Animal Logic's most recent incarnation of their pipeline did as you say, we basically bypassed references entirely. Thats one thing, the other big thing is huge levels of automation by the rest of the pipe, so lighting scenes and assets are being built on the farm, that way lighters just get the final end result quickly, rather than waiting for maya to load in 4000 houses or 50,000 trees every time they build a shot.
Re bypassing references, a lot of it came down to identifying things artists need to do, and if it was likely to hit maya's slow processing of .ma's, or creating connections, or hit render layers, or anything we just know would suck, it'd be funelled out into a seperate process, usually with a seperate file format. Some examples:
-animation is baked into a geo cache format (as most places do), but the file format can also handle basic material assignment, LOD, obj replacement, curves, uv assignment (via another external uvxml file), etc etc... it was alembic well before alembic became available basically.

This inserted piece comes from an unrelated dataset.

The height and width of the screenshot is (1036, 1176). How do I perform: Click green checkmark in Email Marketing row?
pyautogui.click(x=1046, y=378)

-the storing of material connections themselves are handled seperately; connections are recorded and exported, then remade in the lighting scene
-cameras are stored in their own independant format
-lights are extracted and stored seperately
-lighting layers/render passes are stored in a seperate text file, and edited as text (lighters hate this at first, then love it by the end)
all this modularity means that scenes can be built and rendered on the farm, from a known set of good versions, lighters often don't have to load an entire scene to be able to get it ready for rendering, we bypass a lot of the problems we used to have with references.

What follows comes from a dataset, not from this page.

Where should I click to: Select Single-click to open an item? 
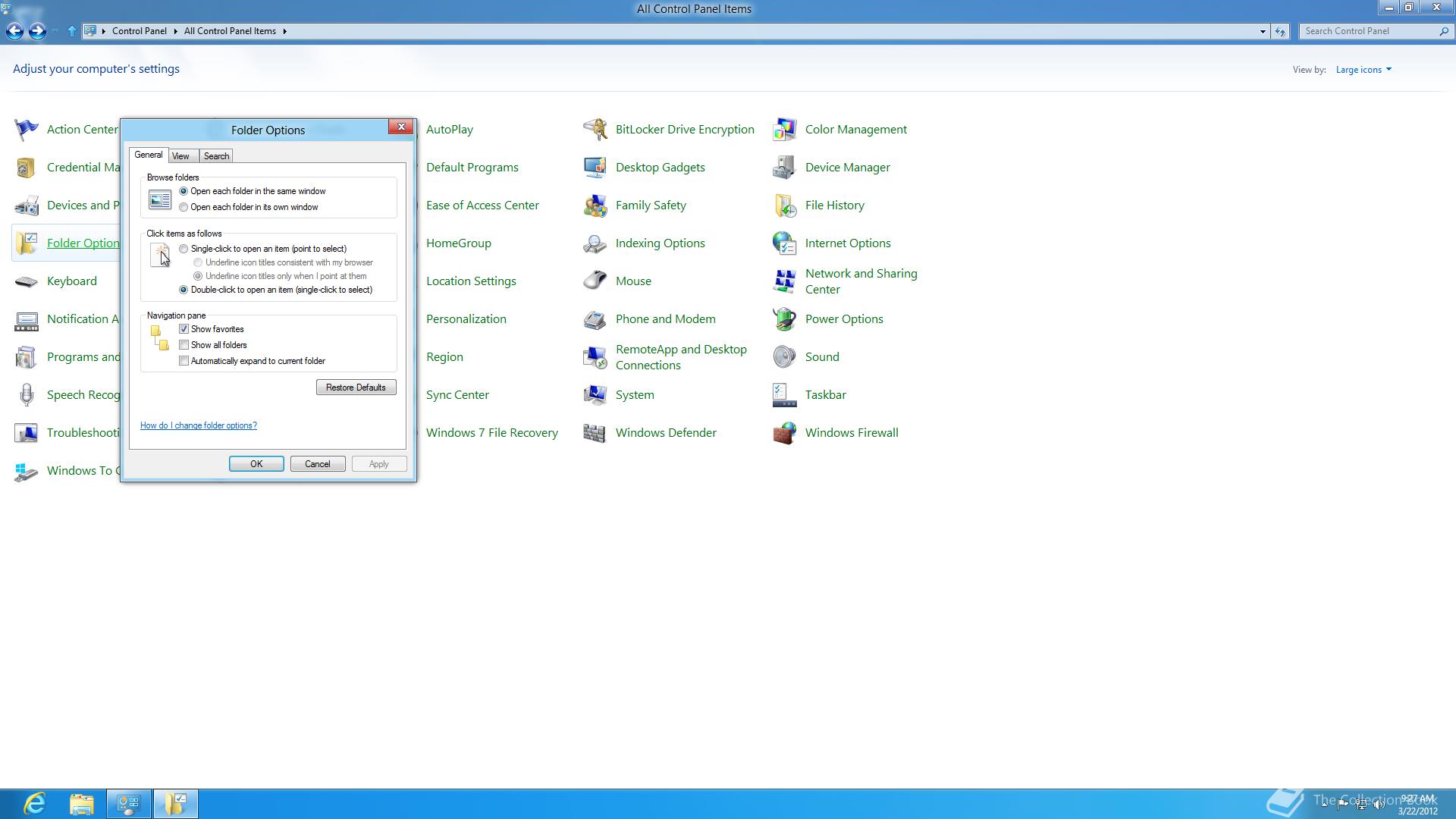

that said we'd generate a pre-built maya scene for each major component of a shot (camera, sets, chars, fx, lights), and reference them all in. The pre-building of each of those components might take 5 minutes up to 10 hours on the farm (some of the bigger gatsby manhattan sets involved thousands of objects), but loading that now pre-built scene would take under 2 minutes. Oh, we also identified which prebuilds we might need to debug and keep as ma's, or were never likely to open and move them to .mb's. The answer was almost no-one hand-dissects .ma's anymore, moving everything to .mb gave us huge speed gains.
Those kind of asset would hit exactly the same problems you describe; if we referenced, we'd hit slowdowns, hangs, all sorts of annoying stuff. Until we realised that because we were recording all the changes we made to a shot in a modular fashion, there was no need to reference. We'd just import, update the lightrigs/text descriptions of the render scene, save those out seperately, then just close the scene without rendering. We'd treat the maya session as a temp working scene, once the changes were recorded, we could throw the scene away. For rendering, we'd just tell the farm to go rebuild the scene from its components, lighters wouldn't have to be there to see it, was all offline, made us much more efficient.
I see there's steps in the latest builds of maya to make referencing and whatnot easier, but honestly, it doesn't seem worth the hassle.